Fears that the Federal Reserve will continue to raise interest rates to the point where the economy will slip into recession are further influencing investors’ decisions, Anwar said, shying away from high-growth tech stocks.

“The market is always thinking ahead,” he said. “Many investors are acting as if a depression is a done deal. Is that going to happen? The big question mark is. But that’s why we’re seeing an exodus from these stocks.”

crypto takes a hit

Technical recessions are not limited to traditional markets. As the cryptocurrency took a massive drop this week, and bitcoin fell below $30,000 for the first time in nearly a year, wiping more than $200 billion off the broader market, some declared that “crypto is dead.” .

Crypto’s stumbling block has been attributed, in part, to a recent shock in the market, when a popular “stablecoin” called TeraUSD collapsed. Stablecoins, a type of digital currency pegged to the US dollar, are considered less volatile than traditional cryptocurrencies.

DailyFX analyst Tammy da Costa said its decline has scared investors that this is not true, as evidenced by the collapse of Terra, as well as a disappointing earnings report from major crypto exchange Coinbase.

“A major concern is that many retail traders invest in bitcoin and crypto in an effort to achieve higher returns in a low interest rate environment,” he said. “Now, as price pressures continue to mount and the cost of living goes up, there is fear” [have raised] There could be a systemic setback if large institutions continue to withdraw funds from their crypto portfolios.”

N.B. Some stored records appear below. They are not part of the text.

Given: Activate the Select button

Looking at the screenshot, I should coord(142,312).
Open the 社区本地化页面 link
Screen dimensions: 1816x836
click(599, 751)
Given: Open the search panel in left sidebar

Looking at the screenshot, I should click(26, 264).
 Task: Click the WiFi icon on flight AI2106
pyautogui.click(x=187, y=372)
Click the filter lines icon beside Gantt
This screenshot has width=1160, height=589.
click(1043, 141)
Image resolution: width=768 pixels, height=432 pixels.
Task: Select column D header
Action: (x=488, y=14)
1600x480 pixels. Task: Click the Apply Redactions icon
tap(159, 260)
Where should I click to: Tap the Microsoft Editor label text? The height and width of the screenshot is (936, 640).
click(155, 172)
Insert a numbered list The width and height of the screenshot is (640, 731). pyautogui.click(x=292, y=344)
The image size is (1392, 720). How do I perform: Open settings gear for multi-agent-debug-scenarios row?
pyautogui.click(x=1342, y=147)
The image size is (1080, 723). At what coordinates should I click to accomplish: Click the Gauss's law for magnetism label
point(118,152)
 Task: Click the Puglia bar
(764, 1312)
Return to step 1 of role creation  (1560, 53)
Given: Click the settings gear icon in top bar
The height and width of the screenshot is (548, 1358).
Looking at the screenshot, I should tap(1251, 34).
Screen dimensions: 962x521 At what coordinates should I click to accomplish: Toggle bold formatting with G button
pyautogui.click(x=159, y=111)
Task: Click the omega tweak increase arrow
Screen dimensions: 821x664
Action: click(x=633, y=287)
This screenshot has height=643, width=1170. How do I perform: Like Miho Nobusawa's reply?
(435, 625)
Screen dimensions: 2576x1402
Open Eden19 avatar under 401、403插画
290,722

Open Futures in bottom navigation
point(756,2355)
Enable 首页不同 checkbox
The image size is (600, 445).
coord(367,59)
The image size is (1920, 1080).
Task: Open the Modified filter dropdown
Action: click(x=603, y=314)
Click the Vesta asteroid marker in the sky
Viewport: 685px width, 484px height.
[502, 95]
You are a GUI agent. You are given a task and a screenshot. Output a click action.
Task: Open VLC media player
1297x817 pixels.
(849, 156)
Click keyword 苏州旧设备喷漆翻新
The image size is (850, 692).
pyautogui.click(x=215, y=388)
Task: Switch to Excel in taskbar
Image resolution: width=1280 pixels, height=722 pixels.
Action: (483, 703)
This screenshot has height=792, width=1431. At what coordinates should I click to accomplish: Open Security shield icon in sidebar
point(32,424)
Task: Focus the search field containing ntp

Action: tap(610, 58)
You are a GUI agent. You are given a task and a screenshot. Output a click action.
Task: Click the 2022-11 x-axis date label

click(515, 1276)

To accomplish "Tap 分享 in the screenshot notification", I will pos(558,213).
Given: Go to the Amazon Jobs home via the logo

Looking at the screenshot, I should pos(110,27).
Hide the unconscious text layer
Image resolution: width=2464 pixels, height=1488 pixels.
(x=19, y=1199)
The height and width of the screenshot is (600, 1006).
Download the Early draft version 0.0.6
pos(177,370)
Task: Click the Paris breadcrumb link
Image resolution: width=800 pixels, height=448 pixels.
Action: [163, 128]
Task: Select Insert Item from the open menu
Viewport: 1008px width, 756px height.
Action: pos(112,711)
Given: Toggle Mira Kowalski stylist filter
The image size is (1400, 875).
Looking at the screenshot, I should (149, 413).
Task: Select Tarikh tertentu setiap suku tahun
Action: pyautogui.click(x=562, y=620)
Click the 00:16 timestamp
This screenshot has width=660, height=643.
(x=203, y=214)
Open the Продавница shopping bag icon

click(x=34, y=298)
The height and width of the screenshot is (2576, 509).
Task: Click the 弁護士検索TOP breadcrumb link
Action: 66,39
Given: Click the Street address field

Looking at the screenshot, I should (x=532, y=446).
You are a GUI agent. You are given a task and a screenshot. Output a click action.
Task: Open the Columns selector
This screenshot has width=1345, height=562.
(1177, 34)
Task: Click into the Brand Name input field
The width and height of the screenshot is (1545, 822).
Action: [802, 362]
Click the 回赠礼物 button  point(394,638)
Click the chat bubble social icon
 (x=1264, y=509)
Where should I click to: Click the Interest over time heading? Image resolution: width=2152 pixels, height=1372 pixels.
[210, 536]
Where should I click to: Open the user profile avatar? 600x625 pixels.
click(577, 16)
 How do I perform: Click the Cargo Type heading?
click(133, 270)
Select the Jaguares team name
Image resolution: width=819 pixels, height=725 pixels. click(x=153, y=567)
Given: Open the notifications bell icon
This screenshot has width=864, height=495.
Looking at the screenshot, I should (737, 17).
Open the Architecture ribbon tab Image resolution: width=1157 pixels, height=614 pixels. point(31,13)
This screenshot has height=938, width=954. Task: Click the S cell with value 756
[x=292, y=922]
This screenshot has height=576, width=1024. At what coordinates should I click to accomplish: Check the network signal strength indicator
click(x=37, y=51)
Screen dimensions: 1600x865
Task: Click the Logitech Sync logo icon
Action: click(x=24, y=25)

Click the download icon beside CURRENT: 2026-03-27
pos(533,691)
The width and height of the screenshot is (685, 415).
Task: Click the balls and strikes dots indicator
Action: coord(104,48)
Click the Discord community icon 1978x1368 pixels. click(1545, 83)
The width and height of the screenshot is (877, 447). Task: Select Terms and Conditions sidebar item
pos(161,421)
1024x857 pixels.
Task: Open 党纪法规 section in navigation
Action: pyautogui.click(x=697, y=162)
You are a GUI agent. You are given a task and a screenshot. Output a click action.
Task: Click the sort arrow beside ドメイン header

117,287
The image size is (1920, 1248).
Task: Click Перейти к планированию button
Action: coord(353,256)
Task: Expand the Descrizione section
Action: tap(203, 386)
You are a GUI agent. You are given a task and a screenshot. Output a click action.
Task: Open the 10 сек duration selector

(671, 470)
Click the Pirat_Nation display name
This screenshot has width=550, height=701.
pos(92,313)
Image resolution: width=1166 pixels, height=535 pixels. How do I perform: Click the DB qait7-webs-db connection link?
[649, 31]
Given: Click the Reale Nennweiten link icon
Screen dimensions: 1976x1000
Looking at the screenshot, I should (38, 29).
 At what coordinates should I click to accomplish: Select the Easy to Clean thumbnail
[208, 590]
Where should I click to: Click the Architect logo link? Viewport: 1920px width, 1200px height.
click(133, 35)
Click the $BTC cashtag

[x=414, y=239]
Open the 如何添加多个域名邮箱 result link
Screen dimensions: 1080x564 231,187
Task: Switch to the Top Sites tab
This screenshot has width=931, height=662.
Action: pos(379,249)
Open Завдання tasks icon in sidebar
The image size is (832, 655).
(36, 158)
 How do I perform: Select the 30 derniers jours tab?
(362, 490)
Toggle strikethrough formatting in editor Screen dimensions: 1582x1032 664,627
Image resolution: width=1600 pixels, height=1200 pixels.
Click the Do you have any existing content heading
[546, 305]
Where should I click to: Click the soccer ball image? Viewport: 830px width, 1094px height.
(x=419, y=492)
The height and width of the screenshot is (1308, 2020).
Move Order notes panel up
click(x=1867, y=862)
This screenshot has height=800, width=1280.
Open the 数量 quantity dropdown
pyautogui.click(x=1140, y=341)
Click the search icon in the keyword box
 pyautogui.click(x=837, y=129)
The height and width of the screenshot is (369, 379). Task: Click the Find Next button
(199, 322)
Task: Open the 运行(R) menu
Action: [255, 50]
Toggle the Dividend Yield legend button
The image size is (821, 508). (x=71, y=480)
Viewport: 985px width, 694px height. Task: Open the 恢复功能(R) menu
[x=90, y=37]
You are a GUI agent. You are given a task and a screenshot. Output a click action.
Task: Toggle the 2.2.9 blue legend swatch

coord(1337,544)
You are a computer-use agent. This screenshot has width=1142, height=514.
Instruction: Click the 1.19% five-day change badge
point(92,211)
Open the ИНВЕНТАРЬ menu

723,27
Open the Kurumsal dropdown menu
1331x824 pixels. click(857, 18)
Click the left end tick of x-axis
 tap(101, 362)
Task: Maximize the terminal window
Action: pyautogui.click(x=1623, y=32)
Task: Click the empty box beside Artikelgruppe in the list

In addition to digital currency blunders, the same market force affecting big tech companies could also affect digital currency, Wieser said. Although crypto has traditionally been regarded as separate from the market, it cannot escape the war in Ukraine and other major headwinds.

“Higher interest rates make everyone more aware of investing and the choices they make when it comes to momentum driven properties,” he said. “It doesn’t take much to send these types of markets in the other direction.”

not a recession, but a recession

While many are panicking, Weiser immediately noted that it’s not that these companies are failing — it’s that the explosive growth seen over the past two years is not sustainable.

“Recession is not the same as decline,” he said. “If you’re up 20-30%, and then you’re suddenly only growing 10%, that might sound like a significant change. But it’s not an accident.”

While tech companies seem to be slowing down in hiring patterns, there are no signs yet that massive layoffs are on the horizon for major companies like Meta, Twitter and Amazon — all of which have expressed that they have the potential to downsize. There is no plan.

Still, rumors are swirling that big cuts for smaller firms are on the horizon. “The next 6-8 weeks are going to be bloody,” JD Ross tweeted, co-founder of music investment platform Royal. “I’ve been hearing rumors about a ton of companies preparing to lay off 20-40% of their team.”

Shah of Publicis Sapient said the slowdown is coming from a confluence of factors affecting companies across the market: inflation, the war in Ukraine, supply chain crises and changes in consumer behavior. Big tech companies will probably continue to be the “safe harbor” – woven into our digital lives longer and more likely to weather the storm of the market. But how the larger industry will be transformed remains to be seen.

“Tech shares are in for a bumpy ride,” he said.